Narcissistic rage can be defined as “intense anger, aggression, or passive-aggression when a narcissist experiences a setback or disappointment, which shatters his (or her) illusions of grandiosity, entitlement, and superiority, and triggers inner inadequacy, shame, and vulnerability,” according to Preston Ni M.S.B.A.
Below are a few scenarios in which narcissistic rage may occur:
The narcissist is criticized in some way and their self-esteem is affected
People may experience narcissistic rage when their self-esteem is easily injured. When narcissists are hurt, they tend to lash out as their first line of defense according to Jennifer Litner, LMFT, CST. In order to protect themselves and the image they have created, they may try to cut someone out or intentionally hurt them (either with words or violence) to try and get someone to back off.
When someone challenges their lies and confidence
Narcissists love to have a grandiose sense of self-importance. Their confidence is unnecessarily high. If they feel that you are challenging their confidence or if you catch them in their lies that make themselves look better, they will lash out to protect themselves.
“When someone pushes them and exposes a weakness, people with NPD may feel inadequate,” Litner says.
When the narcissist isn’t the center of attention
Narcissists love when they are the center of attention. When something or someone is getting in the way of them basking in the glory (if it even is well-deserved), they tend to lash out to get the attention back on themselves.
When the narcissist is caught breaking rules, violating social norms or disregarding boundaries
According to Preston Ni, the narcissist may tend to lash out at someone when the world does not serve them in the way they expect to be served. Ni points out an example of an angry customer saying “How dare you talk to me this way in front of my son!” when he is being called out for blatantly cutting in line.
When narcissists are being asked to be accountable for his or her own actions, they tend to lash out, according to Ni.
Dealing with Narcissistic Rage
In many cases, you should talk to a doctor or psychologist to see if the person can get diagnosed.

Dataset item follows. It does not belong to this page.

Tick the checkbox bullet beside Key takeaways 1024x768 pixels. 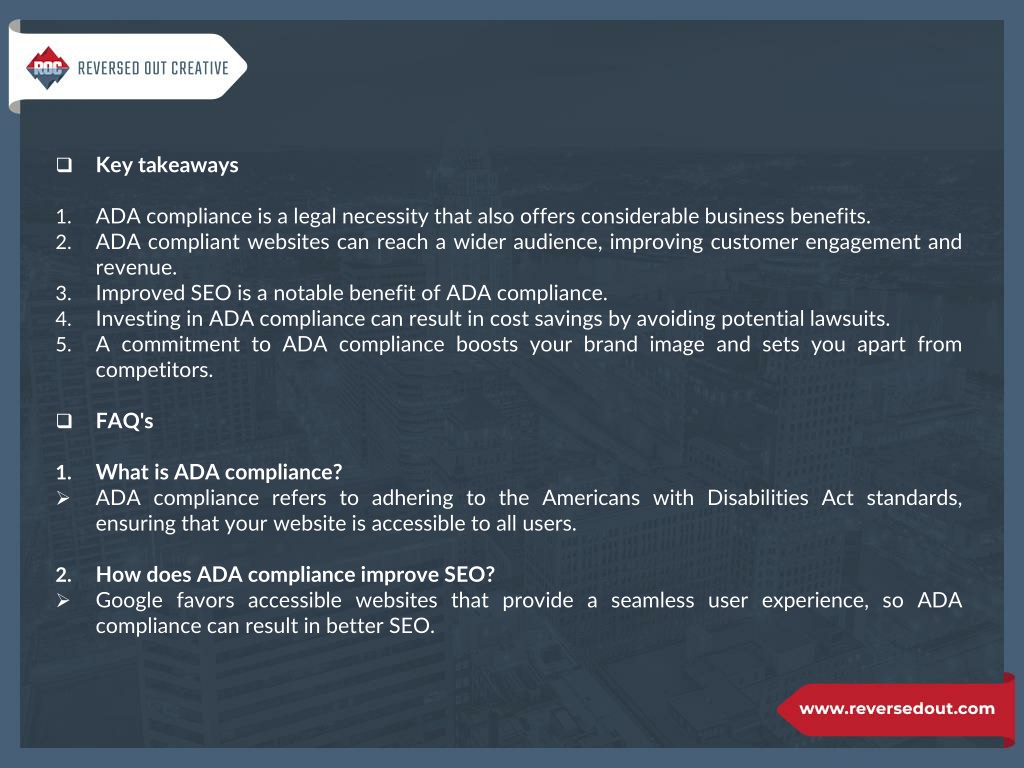point(64,165)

Litner notes that psychotherapy may work for some people, but it may not work for all. This is why it is best to have many ways to deal with narcissism if you or a loved one experiences the rage as a side effect.
How to deal with narcissistic rage:
At Work
If you know someone who frequently engages in narcissistic rage at work, Litner recommends limiting engagement with the individual, being cautious when giving feedback or criticism, and preparing yourself to manage their future professional deficiencies.

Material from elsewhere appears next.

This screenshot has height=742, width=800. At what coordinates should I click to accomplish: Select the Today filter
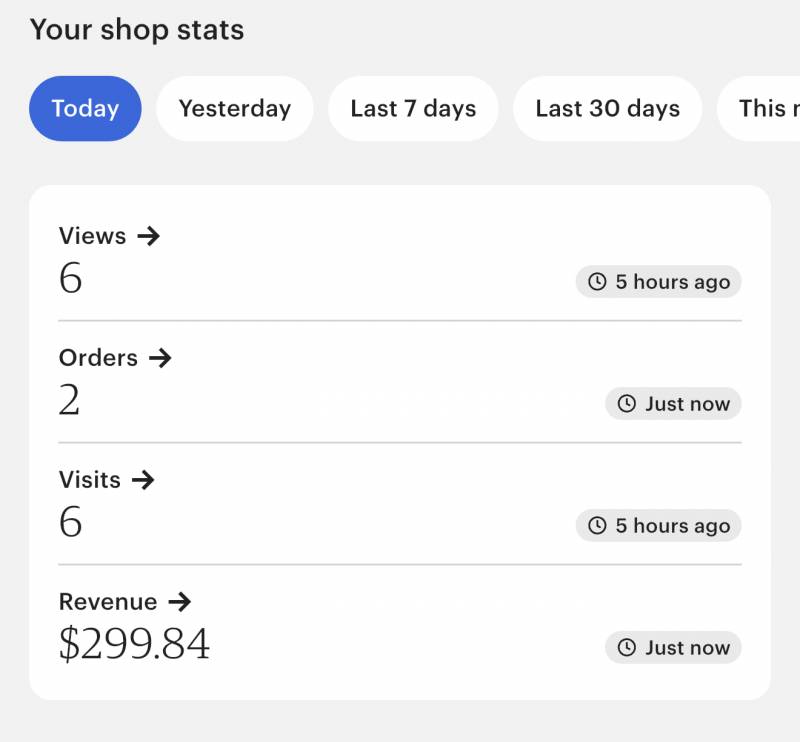[85, 109]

“It’s not your responsibility to get the person to seek help.” Litner reminds. “Your feedback or criticism may be one way you’re able to encourage the individual to seek help.”

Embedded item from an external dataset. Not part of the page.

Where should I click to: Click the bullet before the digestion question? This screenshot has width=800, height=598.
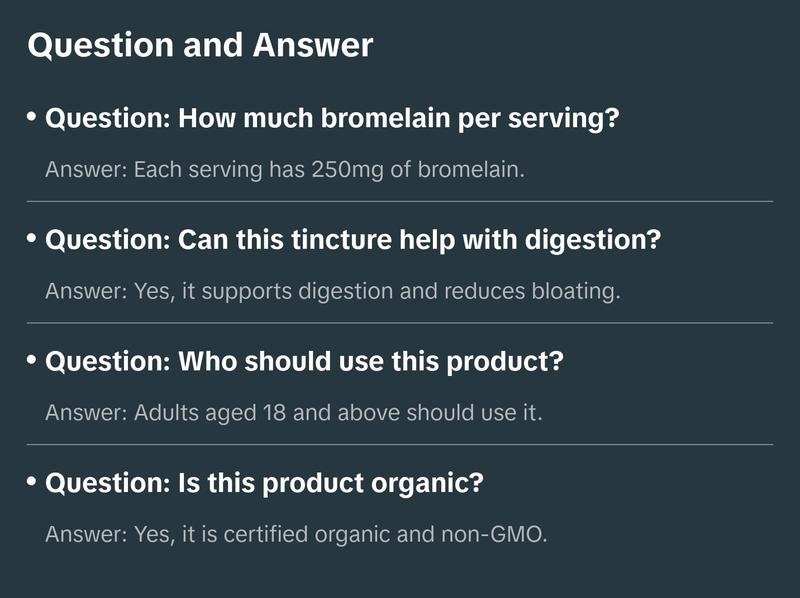pos(32,239)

If things get out of hand, talk to your manager or the company’s Human Resources department.
In relationships
If you are in a relationship with a narcissist who has episodes of outrage, both parties may need to seek out therapy to build better communication, according to Litner. Litner recommends trying some coping strategies for those who have narcissistic tendencies and personalities:
- avoid lying or deception
- recognize the symptoms in your partner or yourself and do your best to communicate what you are thinking when they exhibit negative behaviors
- don’t hold yourself or your partner to impossible standards
- have specific rules and boundaries for your relationship
- seek therapy or couples counseling
- If all else fails, be confident in ending the relationship
In friends
Litner recommends limiting your exposure to any friend who takes advantage of you or “subjects you to physical, mental, or emotional harm from narcissistic rage.” For friendships there are only two options:
- end the friendship if you believe the friendship is no longer healthy
- seek help from a mental health professional to make coping easier for closer bonds and friendships.
From a stranger
Litner suggests not taking things personally and just walk away. There is no benefit from wasting extra energy trying to convince them to a constructive conclusion. Litner also reminds others that outbursts from a stranger are usually not your fault. “It’s driven by underlying factors that you don’t in any way influence.”